This script supports an interactive demonstration of the Box-Cox Power Transformation in the context of a simple linear regression. You can transform the dependent variable, the independent variable, or both. Simply open a data table with an example. (This description uses the Cars 1993 data table from the Sample Data folder.) Then open and run the script. Select the dependent variable and click Y, Response. Select the independent variable and click X, Predictor.
The initial result presents for plots as the main feature. These plots, starting in the upper left and proceeding in clock-wise order, are:
A scatter plot of the original data. This example exhibits a non-linear relationship and heteroscedasticity.

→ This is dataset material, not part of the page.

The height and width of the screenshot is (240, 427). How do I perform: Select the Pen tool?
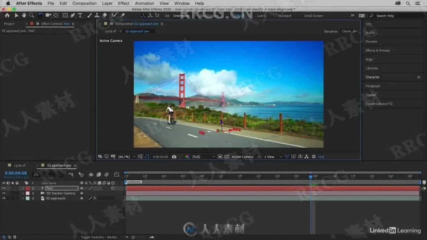point(73,15)
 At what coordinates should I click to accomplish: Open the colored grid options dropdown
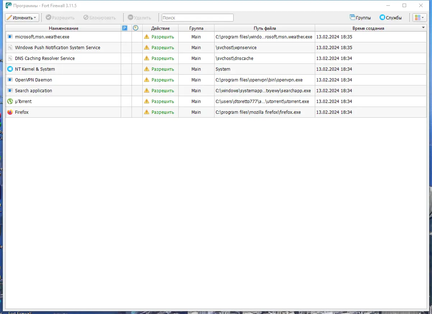point(419,17)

A scatter plot of the data after transformation. The power level for each variable is initially set to 1, which does not change the data.
A scatter plot of the residual error by predictor after transformation.

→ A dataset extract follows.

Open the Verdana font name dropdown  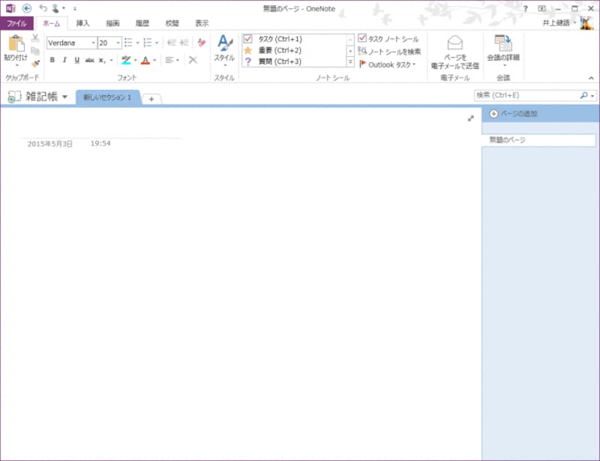[93, 43]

A contour plot of the R square of the regression (contours) as a function of the X and Y power level. The current power levels for the independent variable and the dependent variable are shown by the vertical and horizontal lines, respectively. The diagonal line indicates where the X and Y power are equal. The maximum R square achieves the same purpose as the minimum sum of squared errors for determining the best power. The maximum R square for this example is inside the contour in the lower center of the plot.
There are two sliders to the right of the plots that determine the current power value for each variable and a report of the R square for the linear regression under the current transformation. R square is initially 0.35 for this example. Drag the slider for each variable until the maximum R square value is achieved.
The R square is now 0.63, the relationship is now essentially linear, and the errors are homoscedastic.
Note that the Box-Cox Power Transformation for the dependent variable is available in the Fit Least Squares platform.
Box, G. E. P., and D. R. Cox (1964) An Analysis of Transformations, Journal of the Royal Statistical Society, Series B (Methodology), 26(2)211-252.